Dans cette ordonnance de sept articles, prise dans un contexte post-mutineries du premier semestre 2017, le chef de l’Etat donnait pouvoir à ces deux officiers généraux de procéder à la radiation de tout militaire ou gendarme sur simple « rapport de son supérieur hiérarchique, en cas de flagrance dans la commission de fautes contre l’honneur et la morale ». Cette ordonnance autorisait aussi la radiation, en cas d’absence non justifiée, pendant quinze jours (une décision qui frappe actuellement le militaire pro-Soro aujourd’hui en exil, Salif Traoré, dit Commandant Tracteur) ou quand le soldat « ne fait pas la preuve de sa nationalité ivoirienne ».

Ivoirité du

Le Rassemblement des républicains (RDR) avait fait de son combat contre l’Ivoirité, le cœur de son positionnement sur l’échiquier politique en Côte d’Ivoire. Ce concept créé par Henri Konan Bédié, alors aux affaires, était à l’origine une initiative culturelle, visant l’identité ivoirienne. Cependant, des glissements sur le plan politique sont vite survenus, au point où l’Ivoirité est apparue comme une arme d’exclusion visant Alassane Ouattara et des personnes soupçonnées d’être étrangères.

Récemment, le débat autour de l’Ivoirité a ressurgi, alors que sur les réseaux sociaux, un groupe d’activistes a créé le concept « Ivoirien d’abord », soulevant le courroux de plusieurs responsables du RHDP. Alors que Bédié a renoncé publiquement à l’Ivoirité, dans une sortie de son fidèle secrétaire exécutif Maurice Kakou Guikahué qui a estimé que « Bédié a dépassé tout ça », Jean-Louis Billon () pense que « c’est un montage du RDR pour continuer à exister ».

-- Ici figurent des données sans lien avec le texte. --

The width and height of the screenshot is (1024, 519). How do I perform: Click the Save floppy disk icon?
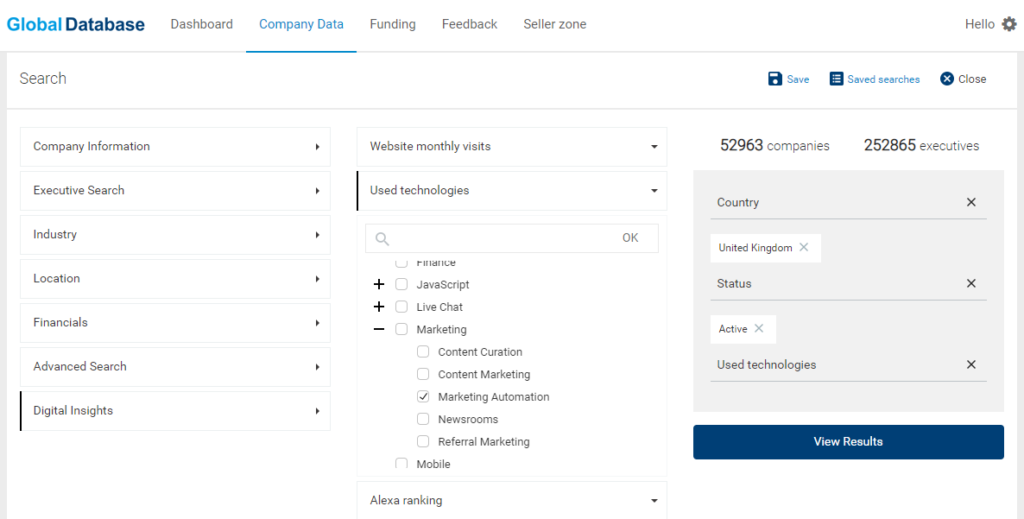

« Imaginez qu’une telle mesure ait été prise par Bédié ou par Gbagbo, visant directement des soldats non Ivoiriens. Imaginez ce qu’aurait été la réaction du RDR, ses responsables auraient crié sur tous les toits, à l’Ivoirité et comme à leur habitude, allaient mobiliser une partie de l’opinion, dans un pays qui compte 26% d’étrangers », a conclu un journaliste proche du FPI.